Aufgrund der Pandemie und der Verschiebung der EURO 2020 war die letzte Saison ein Kraftakt, der auch an etablierten Spielern nicht spurlos vorbei ging. Dennoch galten die Voraussetzungen für alle Profis gleichermaßen und zudem hatten die genannten Akteure in der Vergangenheit schon gezeigt, dass sie zu besseren Leistungen fähig sind.

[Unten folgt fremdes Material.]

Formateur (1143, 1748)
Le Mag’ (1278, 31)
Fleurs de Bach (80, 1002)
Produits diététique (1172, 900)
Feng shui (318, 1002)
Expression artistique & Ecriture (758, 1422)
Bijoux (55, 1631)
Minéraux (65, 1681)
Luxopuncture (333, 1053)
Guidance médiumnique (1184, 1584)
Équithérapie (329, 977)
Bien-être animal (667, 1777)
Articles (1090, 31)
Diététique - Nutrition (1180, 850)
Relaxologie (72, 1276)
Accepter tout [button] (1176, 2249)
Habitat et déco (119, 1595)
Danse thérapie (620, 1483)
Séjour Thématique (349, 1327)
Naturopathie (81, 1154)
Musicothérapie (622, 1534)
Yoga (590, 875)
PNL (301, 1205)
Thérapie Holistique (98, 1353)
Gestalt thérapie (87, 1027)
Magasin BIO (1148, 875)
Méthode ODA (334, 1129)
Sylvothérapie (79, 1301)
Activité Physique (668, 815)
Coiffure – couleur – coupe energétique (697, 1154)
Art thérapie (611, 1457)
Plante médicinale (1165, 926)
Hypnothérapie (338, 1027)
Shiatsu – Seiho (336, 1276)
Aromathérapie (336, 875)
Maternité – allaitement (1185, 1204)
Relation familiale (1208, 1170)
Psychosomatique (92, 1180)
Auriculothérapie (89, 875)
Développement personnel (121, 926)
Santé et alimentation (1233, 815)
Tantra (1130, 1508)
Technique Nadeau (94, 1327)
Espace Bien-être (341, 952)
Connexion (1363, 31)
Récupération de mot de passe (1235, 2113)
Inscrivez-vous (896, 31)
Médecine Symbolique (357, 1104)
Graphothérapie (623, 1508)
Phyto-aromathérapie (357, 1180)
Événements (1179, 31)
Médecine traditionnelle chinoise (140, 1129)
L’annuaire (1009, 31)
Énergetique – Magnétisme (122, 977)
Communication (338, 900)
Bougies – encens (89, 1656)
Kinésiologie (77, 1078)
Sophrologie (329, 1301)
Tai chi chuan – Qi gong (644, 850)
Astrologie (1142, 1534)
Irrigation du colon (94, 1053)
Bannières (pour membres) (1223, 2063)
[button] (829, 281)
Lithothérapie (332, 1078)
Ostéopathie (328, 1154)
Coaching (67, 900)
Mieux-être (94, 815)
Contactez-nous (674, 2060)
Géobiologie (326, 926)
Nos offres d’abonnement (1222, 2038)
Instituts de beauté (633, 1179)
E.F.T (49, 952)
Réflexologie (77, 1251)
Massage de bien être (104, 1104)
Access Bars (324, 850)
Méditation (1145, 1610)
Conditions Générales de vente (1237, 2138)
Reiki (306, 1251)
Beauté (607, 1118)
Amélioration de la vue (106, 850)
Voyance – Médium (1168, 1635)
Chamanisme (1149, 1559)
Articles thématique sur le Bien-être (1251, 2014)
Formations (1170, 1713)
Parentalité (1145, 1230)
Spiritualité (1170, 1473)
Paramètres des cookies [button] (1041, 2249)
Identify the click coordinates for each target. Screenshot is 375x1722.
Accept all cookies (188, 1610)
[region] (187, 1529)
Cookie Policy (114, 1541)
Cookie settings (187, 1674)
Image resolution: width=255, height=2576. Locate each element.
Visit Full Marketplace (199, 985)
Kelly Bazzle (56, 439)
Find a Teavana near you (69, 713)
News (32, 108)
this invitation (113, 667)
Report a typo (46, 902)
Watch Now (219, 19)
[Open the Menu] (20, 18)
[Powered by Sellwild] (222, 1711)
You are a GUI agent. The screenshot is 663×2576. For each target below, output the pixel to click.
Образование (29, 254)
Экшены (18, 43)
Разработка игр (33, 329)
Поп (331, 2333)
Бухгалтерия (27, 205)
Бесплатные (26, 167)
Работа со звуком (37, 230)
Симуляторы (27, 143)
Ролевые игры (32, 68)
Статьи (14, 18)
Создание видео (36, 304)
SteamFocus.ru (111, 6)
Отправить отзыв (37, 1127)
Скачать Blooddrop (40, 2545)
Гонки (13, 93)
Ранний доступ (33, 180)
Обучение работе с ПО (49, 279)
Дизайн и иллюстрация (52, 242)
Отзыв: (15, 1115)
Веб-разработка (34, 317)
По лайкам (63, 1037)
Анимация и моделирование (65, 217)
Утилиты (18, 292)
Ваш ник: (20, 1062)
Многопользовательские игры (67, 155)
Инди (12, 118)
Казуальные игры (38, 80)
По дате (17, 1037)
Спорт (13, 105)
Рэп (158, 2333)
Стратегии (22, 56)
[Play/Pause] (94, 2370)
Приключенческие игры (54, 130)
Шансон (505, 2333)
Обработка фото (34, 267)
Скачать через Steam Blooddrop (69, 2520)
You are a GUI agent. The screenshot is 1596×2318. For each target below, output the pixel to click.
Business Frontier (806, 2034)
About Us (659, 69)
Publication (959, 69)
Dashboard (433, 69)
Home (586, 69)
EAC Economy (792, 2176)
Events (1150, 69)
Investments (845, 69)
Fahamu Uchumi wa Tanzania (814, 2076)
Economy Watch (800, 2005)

Bis auf wenige Ausnahmen legte keiner der genannten Spieler eine objektiv schlechte Saison auf das Parkett, doch ist bei allen viel Luft nach oben vorhanden.

10. Niklas Süle

Niklas Suele
Niklas Süle will es Nagelsmann beweisen / Boris Streubel/Getty Images

Der 25-Jährige sollte mittlerweile der Abwehrchef der Nationalmannschaft sein, doch stattdessen wurde er bei der EURO 2020 zum Reservisten degradiert.

In der abgelaufenen Saison kam er auch aufgrund verschiedener Blessuren nie so richtig in Fahrt. Nur 20 Einsätze in der Liga, nur 16 davon in der Startelf - Niklas Süle will beim FC Bayern in der kommenden Saison unter seinem neuen (alten) Coach Julian Nagelsmann wieder zu alter Stärke finden.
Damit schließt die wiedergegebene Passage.